Consider the success of Robin Thicke and Pharrell’s “Blurred Lines,” which interpolated Marvin Gaye’s disco classic “Got to Give It Up,” and Mark Ronson’s “Uptown Funk,” featuring Bruno Mars, which bites from Prince/The Time and Rick James, and recently had to add The Gap Band to its list of songwriters. It seems that to be guaranteed chart-topping success today, songwriters need disco producers.

“I want to show people that music is something that invades your life regardless of your lifestyle,” Rodgers said during a frantic day of promotion for the FOLD Festival coming Aug. 4-5 to Riverhead, Long Island. “I like The Clash just as much as I like Public Enemy, Donna Summer and Miles Davis. It’s all good music to me. I brought it to Riverhead two years ago with Avicii, Adam Lambert, Chromeo, Chic, Prince Paul and some other DJs. People loved it.”

There was a time when disco was a source of ridicule — a staple of fancy-dress costumes and drunken karaoke parties. So why its seeming rebirth and massive popularity? Disco is the grandchild of EDM, electronic dance music, which has been hugely popular in the last few years with multiplatinum albums from Avicii, David Guetta and Calvin Harris featuring many modern-day pop stars such as Usher, Nicki Minaj and Flo Rida. All it needed was for someone to make the connection, and that someone was Daft Punk, which not only used a popular current pop star in Pharrell but also sought out disco originators Rodgers and Moroder.

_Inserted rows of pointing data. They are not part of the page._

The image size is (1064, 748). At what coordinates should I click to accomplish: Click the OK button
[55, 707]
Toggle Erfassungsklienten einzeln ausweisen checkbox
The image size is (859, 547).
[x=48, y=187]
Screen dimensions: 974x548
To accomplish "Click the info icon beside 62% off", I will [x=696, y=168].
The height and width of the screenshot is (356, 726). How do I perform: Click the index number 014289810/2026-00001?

There was a lot about disco that was good. It was musical, melodic and fun. Once Pharrell and Mars gave it the thumbs-up, it was easy for tweens and millennials, unaware of disco’s stigma, to get a one-way ticket to “Funkytown.” Music is, of course, cyclical. Disco is fun-loving, feel-good party music, as is EDM. And during a shaky economy and fears about terrorism, people want an escape in the same way they did in the ’70s after Vietnam and a bankrupt economy.

The influential dance music website beatport.com has a new category of music titled “Nu Disco.” A quick listen of the chart reveals samples and reworkings from old songs by Prince, Michael Jackson and Blondie.

Those who are taken in by the lure of hipster-produced “Nu Disco” are missing the boat. They remind me of the hapless computer programmer, Caleb Smith, who falls in love with a humanistic robot in the sci-fi film “Ex Machina.” It’s only a recreation of something that existed in an original, more distilled form.

If you want to know where it all started and show a little respect at the same time, there is that new music by Chic and Giorgio Moroder.

Jeff Vasishta lives in Crown Heights.